Carlos Santamaría y su obra escrita

 

«Ye-Ye» y «Folklore»

 

El Diario Vasco, 1966-02-20

 

      No me consta —ya que esta palabra no figura en el diccionario de la lengua castellana— el significado de la palabra «folklore».

      Sí debo decir, sin embargo, que el citado vocablo no me inspira ninguna simpatía. Hay en él algo de indefinible, que me obliga a ponerme en guardia cada vez que lo escucho o que lo leo; la sensación extraña de que alguien trata de darme un timo.

      Estos días se ha escrito precisamente acerca de la legitimidad o ilegitimidad de ciertas deformaciones del «folklore» vasco.

      Según parece, las danzas vascas no se bailan hoy como debieran bailarse. Se cometen en ellas desafueros incalificables, utilizándose instrumentos y ritmos inadecuados se adultera, «sin pudor alguno», la esencia misma de esos bailes. «Mixtificación y heterodoxia», llega a decir uno de mis colegas en la Prensa local.

      Toda esa crítica me parece perfecta: no tengo nada que objetar contra ella. Pero temo que insensiblemente se derive por ese camino a concepciones inmovilistas menos deseables.

      Corremos, en efecto, el peligro de terminar defendiendo lo pintoresco sin lo vital; el color sin la materia; lo accidental sin lo sustancial. La tradición sin la vida.

      El «folklore», si es algo, debe ser un fenómeno o conjunto de fenómenos vivos, emanación espontánea de la vida auténtica de un pueblo. Mantener la apariencia de vida en algo muerto, me parece un simulacro irreverente. Antes que esto, prefiero el olvido o la paz de los cementerios. Que cementerios son, y no otra cosa, los museos históricos donde se conservan los esqueletos de tantas existencias pretéritas de hombres y pueblos. (Pasan las caravanas de turistas sin reparar apenas en ellos. En el «Museo del Hombre» de París, se guarda el cráneo de Descartes al lado del de un chimpancé. ¿Qué nos dice esto acerca del espíritu de aquel gran espíritu?).

      Y algo semejante puede ocurrirles a algunos amigos de nuestro folklore, al defender un pintoresquismo puramente externo y turístico, como les ocurre también a esos liturgistas equivocados que pretenden mantener el gesto, sin preocuparse de la sustancia teológica que encarna.
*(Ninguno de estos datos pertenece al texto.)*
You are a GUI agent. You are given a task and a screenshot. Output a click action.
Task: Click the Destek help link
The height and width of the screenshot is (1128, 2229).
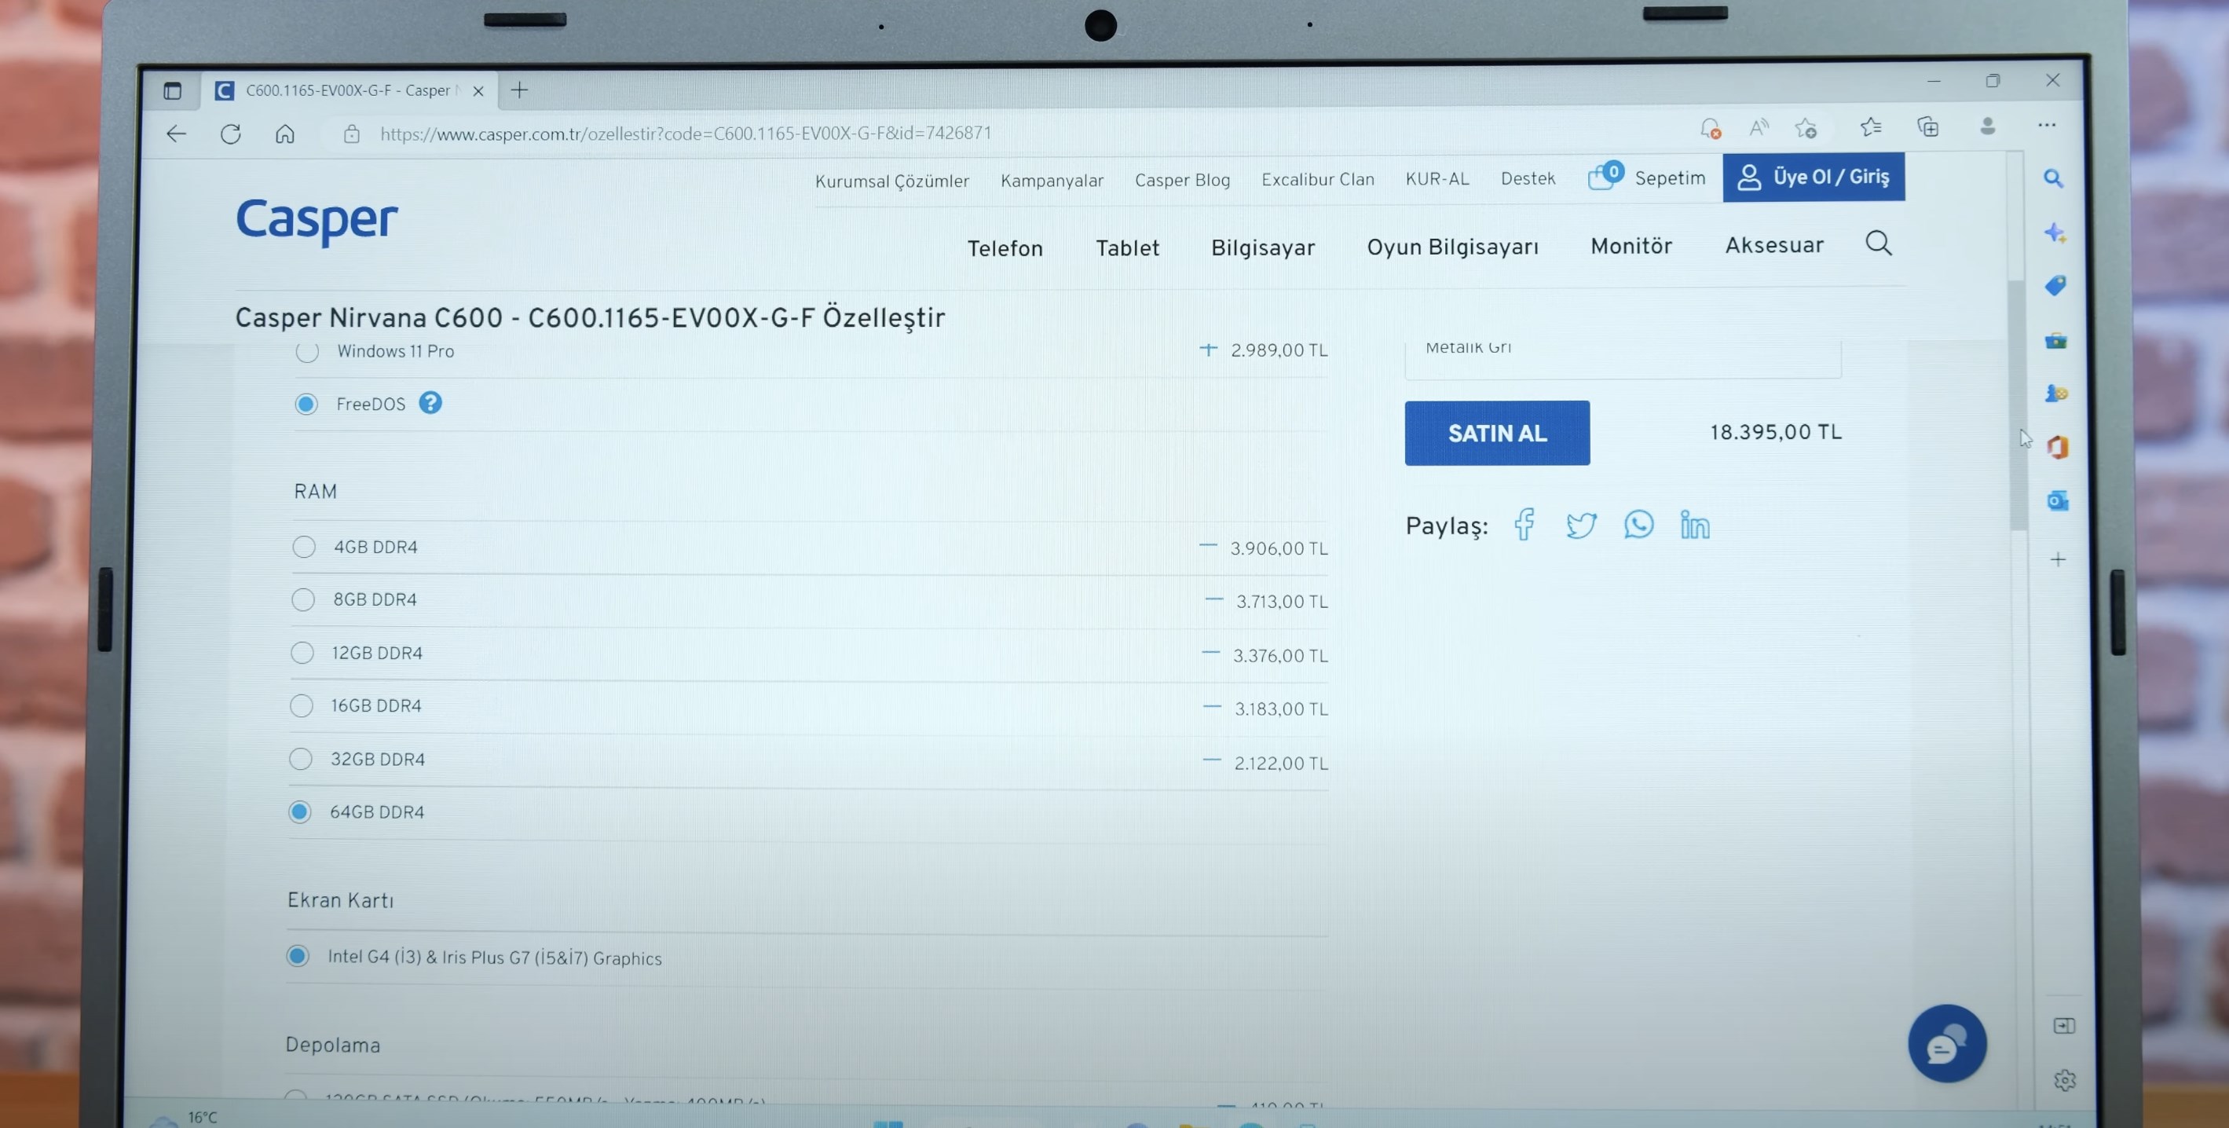[1528, 178]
      Lo que debe privar en esto es la vida. Y la vida es, ante todo, movimiento, mutación y novedad permanente.

      La vida de los pueblos, su modo propio de ser, la personalidad de cada uno de ellos, sus lenguas y tradiciones, son para mí algo muy importante. Algo por lo que vale la pena de luchar, porque en ello va implicada una gran parte de nuestra modesta y pequeña felicidad terrenal.

      Estoy, persuadido de que el hombre, todo hombre, necesita una tierra, con su limo y su sustancia y sus jugos fecundos. Privarle de ella, desarraigar al hombre, trasplantarle sin miramiento alguno, me parece un crimen contra la Humanidad.

      Pero esto no significa que al hombre haya que encerrarle, condenarle a repetirse, dentro de moldes fabricados por generaciones anteriores. Cada generación debe traer lo suyo, como nuevo.

      Así, cuando en nombre del folklore tradicional, del que nos viene del pasado, se trata de condenar el folklore vivo, el que está naciendo ahora, importado quizás de América —todo ha sido importado de alguna parte—, entre estruendo de guitarras electrónicas, creo que se comete un error. Porque sin fecundación no hay multiplicación de la especie.

      No veo por qué la entraña popular vasca vaya a ser incompatible con el ritmo «ye-ye».

      Al contrario, me felicito de que la vieja lengua de Aitor haya sido capaz de encontrar ahí un campo de expresión, porque esto significa que está aún viva y que en ella subsiste aquella capacidad de adaptación que algunos como Unamuno, había pretendido negarle definitivamente.

      Nuestros jóvenes no quieren saber nada de un «folklore» que huela a naftalina. Y en esto no hay más remedio que darles la razón.